I haven’t done the academy, but going off technical knowledge, they are probably wanting to know the network address in standard format, so 10.200.20.___. In a /27 network, you can have 8 subnets. They are wanting to know the 3rd network address from the 8 available.
Don’t worry about CIDR notation or anything, just the network address for THAT subnet.
For this one they want it in four subnets so there will be a range of addresses and I need to know how to lay them out as in 10.200.200.___ - ___ or 10.200.20.___ - 10.200.20.___ another way I tried is 10.200.20.-. If it wasn’t for the submission seaming to need to be exact I would be done with this question
For this one they want it in four subnets so there will be a range of addresses and I need to know how to lay them out as in 10.200.200.___ - ___ or 10.200.20.___ - 10.200.20.___ another way I tried is 10.200.20.-. If it wasn’t for the submission seaming to need to be exact I would be done with this question
Have you tried using /29 as the mask (I haven’t done this lab either, but if I was asked to divide 10.10.10.0/27 into four, it would be 10.10.10.0/29 etc.)
I’m on the same boat as you, I find out that you solved, but I’m some lost on this one lol, I really hate this questions that requires a exact entry
It’s pretty basic.
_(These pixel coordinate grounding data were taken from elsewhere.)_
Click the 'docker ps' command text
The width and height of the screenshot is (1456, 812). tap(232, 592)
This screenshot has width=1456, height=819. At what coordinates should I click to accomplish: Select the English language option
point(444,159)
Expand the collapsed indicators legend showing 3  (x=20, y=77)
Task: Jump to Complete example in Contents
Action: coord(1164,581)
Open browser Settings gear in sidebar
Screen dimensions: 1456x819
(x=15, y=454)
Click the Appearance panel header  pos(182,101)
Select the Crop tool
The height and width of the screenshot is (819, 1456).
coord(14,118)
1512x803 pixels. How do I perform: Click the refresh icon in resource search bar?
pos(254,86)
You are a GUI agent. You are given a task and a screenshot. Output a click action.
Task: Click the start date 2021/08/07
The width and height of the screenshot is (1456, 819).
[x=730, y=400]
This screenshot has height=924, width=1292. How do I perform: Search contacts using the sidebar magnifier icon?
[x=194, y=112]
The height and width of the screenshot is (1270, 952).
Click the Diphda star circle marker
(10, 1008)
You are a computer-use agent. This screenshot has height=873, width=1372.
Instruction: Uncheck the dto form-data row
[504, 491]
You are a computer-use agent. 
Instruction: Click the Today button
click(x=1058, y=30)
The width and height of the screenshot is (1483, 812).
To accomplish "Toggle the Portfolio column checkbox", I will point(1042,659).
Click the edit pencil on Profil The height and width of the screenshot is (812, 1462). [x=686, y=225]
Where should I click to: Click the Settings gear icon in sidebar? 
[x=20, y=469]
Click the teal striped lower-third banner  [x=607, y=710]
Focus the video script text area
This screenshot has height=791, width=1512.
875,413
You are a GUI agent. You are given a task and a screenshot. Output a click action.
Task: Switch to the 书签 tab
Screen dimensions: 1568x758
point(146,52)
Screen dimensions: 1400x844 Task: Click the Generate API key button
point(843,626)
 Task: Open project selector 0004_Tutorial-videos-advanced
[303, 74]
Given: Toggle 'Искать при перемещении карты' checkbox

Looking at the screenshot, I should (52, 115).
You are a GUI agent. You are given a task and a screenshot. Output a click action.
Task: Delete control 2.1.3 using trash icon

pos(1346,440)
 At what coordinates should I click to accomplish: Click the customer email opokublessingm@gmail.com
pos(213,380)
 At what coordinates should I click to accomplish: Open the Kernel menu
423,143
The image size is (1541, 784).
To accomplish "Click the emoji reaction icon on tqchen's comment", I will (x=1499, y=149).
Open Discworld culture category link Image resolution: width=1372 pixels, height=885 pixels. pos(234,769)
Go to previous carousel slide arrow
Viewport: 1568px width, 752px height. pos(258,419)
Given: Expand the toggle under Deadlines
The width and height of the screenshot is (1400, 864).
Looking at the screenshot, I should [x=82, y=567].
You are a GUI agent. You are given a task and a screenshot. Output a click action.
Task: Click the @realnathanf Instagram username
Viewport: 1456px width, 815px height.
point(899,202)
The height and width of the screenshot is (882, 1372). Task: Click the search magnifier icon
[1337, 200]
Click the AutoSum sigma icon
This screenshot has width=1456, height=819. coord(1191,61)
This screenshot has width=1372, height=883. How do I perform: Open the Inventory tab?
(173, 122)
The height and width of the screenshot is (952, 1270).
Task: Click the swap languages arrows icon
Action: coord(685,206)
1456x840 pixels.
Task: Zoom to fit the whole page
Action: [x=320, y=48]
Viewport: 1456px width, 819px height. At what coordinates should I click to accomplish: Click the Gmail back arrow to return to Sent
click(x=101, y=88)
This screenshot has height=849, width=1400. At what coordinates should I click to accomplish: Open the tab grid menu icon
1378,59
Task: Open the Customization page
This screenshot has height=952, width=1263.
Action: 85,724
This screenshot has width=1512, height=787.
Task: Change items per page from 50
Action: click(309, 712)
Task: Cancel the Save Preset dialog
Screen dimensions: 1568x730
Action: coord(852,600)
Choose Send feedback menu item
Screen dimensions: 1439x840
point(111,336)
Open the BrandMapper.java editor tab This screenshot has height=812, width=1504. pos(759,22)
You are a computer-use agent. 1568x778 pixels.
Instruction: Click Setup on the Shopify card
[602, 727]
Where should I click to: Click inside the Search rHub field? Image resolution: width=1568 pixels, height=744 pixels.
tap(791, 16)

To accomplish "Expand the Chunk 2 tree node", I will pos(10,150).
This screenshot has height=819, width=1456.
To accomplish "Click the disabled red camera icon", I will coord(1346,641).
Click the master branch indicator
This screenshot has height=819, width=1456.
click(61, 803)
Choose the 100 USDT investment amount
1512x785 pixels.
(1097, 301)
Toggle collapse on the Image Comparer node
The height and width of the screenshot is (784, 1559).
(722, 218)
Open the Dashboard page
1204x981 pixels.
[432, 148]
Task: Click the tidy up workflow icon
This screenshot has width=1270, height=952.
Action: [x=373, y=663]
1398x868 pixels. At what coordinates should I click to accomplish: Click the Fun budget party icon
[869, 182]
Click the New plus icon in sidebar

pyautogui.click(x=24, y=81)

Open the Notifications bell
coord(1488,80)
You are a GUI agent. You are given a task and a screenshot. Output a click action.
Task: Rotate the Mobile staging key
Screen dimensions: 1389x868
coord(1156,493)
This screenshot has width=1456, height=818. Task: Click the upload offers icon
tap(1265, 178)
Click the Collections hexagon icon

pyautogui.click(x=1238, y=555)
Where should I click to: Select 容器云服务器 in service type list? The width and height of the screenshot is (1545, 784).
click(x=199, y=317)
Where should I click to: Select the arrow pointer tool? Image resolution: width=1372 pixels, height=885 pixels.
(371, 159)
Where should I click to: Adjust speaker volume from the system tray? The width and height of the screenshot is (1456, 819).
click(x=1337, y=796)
Think of the range you get from a /27 network. 32 addresses, minus 2 for the network (0) and the broadcast (31), means possible ips are 10.10.10.1 to 10.10.10.30. You need to break this whole range into 4, so take the 32 total addresses and divide by 4. Now you have network address 10.10.10.0 to broadcast 10.10.10.7, then network address 10.10.10.8 to broadcast 10.10.10.15 then network 10.10.10.16 to broadcast 10.10.10.23, then network 10.10.10.24 to broadcast 10.10.10.31.
(Quote)
Have you tried using /29 as the mask (I haven’t done this lab either, but if I was asked to divide 10.10.10.0/27 into four, it would be 10.10.10.0/29 etc.)
Breaking the /27 into 4 subnets would result in 4 separate /29 ranges. 0/29, 8/29, 16/29 and 24/29.
Might be easier to just do the math in your head for such a small range.
So the reason this question was giving me a hard time was because I was not using the full address. You have to split the 32 addresses into 4 equal parts, so 8 addresses per part. I was starting at 10.200.20.8 instead of starting at 10.200.20.0 because this address is still a part of the address space.
(Its says I’m responding to Androwranni, but this is just a general message)
10.200.20.16
If you see /27 that means it’s already a subnet. So you need subnet a subnet.
Using a table, subnet mask/27 has 32 hosts and 8 subnet. You need 4 new subnets - 8*4=32.
32 subnet has 8 hosts.
Your new subnets are
10.200.20.0
10.200.20.8
10.200.20.16
10.200.20.24
how do you know its already a subnet, i followed the method mentioned in the module and i get the 3rd subnet as 10.200.20.32. It divides 64 by 4 not 32, why is it different in this case?
Yeah, I didn’t get this kinda stuff either at first.
The question is in my opinion a bit to vague in its language for a fundamentals course.
This seeing as it kinda assumes that the person understands that a /27 “network” is already a subnet, and thats often not the case.
But to make it simple: any network that is not a /8, /16 or /24 network is a subnet.
Format is going to be 10.200.20.*
I recommend watching a few youtube videos on subnetting, getting a pen/paper and writing it out a few times. That’s what I did until I finally figured it out.
The IP addresses will not go past .31 as that is the broadcast address.